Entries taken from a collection
● ● ● ● ● ● ●
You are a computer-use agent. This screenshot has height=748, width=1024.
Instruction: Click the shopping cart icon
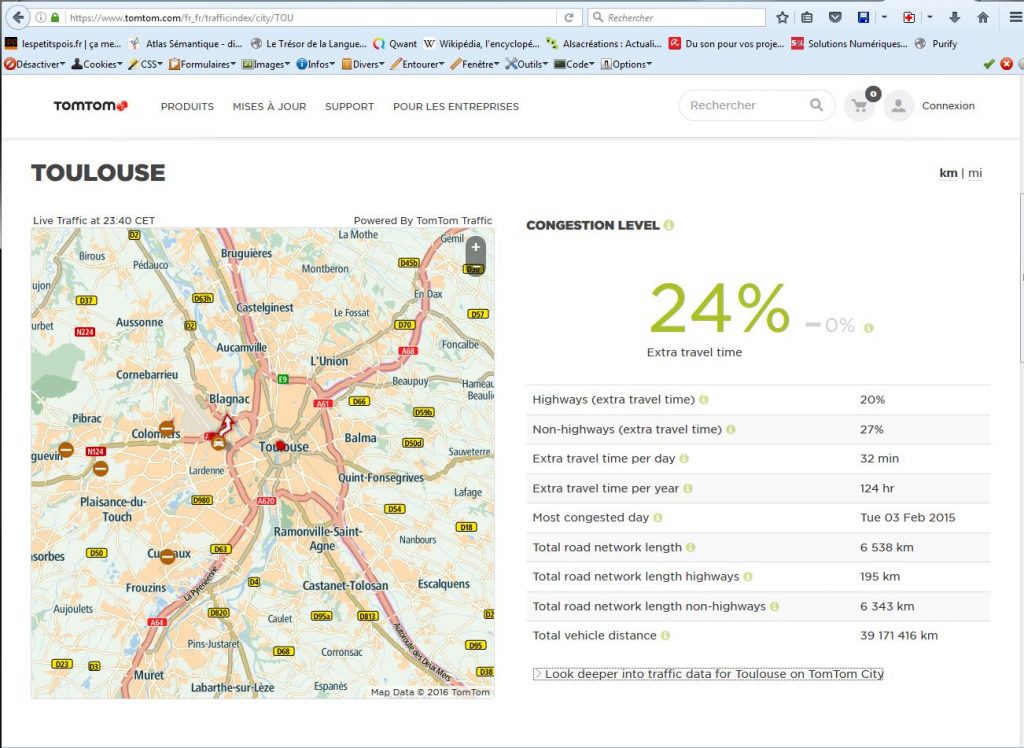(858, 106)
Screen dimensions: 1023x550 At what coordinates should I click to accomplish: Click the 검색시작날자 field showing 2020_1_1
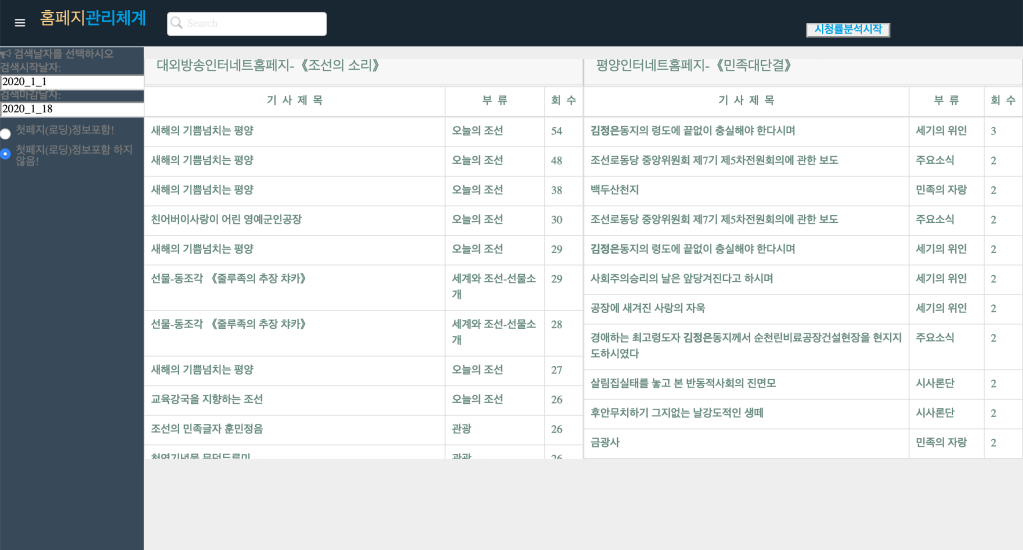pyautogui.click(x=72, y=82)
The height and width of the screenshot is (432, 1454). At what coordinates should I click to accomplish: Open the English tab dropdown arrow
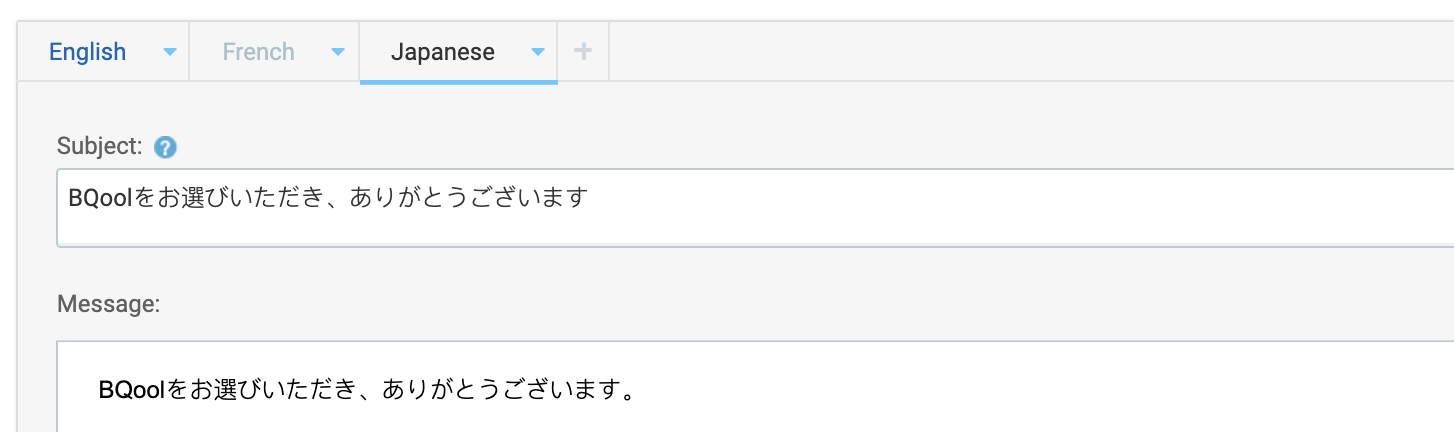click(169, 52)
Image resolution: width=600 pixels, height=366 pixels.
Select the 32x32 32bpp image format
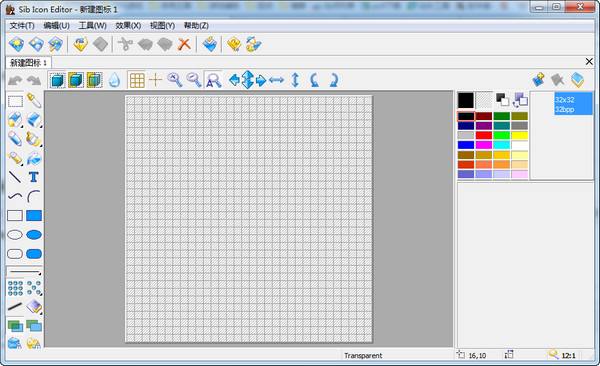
● ● ● ● ● ● ●
**About this exercise**
Set down only the lines from the one with "Instruction: Click the shopping cart icon" through the end of the entries, exactly as they appear, leaving out each picture.

**Output for this exercise**
Instruction: Click the shopping cart icon
(858, 106)
Screen dimensions: 1023x550 At what coordinates should I click to accomplish: Click the 검색시작날자 field showing 2020_1_1
pyautogui.click(x=72, y=82)
The height and width of the screenshot is (432, 1454). At what coordinates should I click to accomplish: Open the English tab dropdown arrow
click(169, 52)
Image resolution: width=600 pixels, height=366 pixels.
Select the 32x32 32bpp image format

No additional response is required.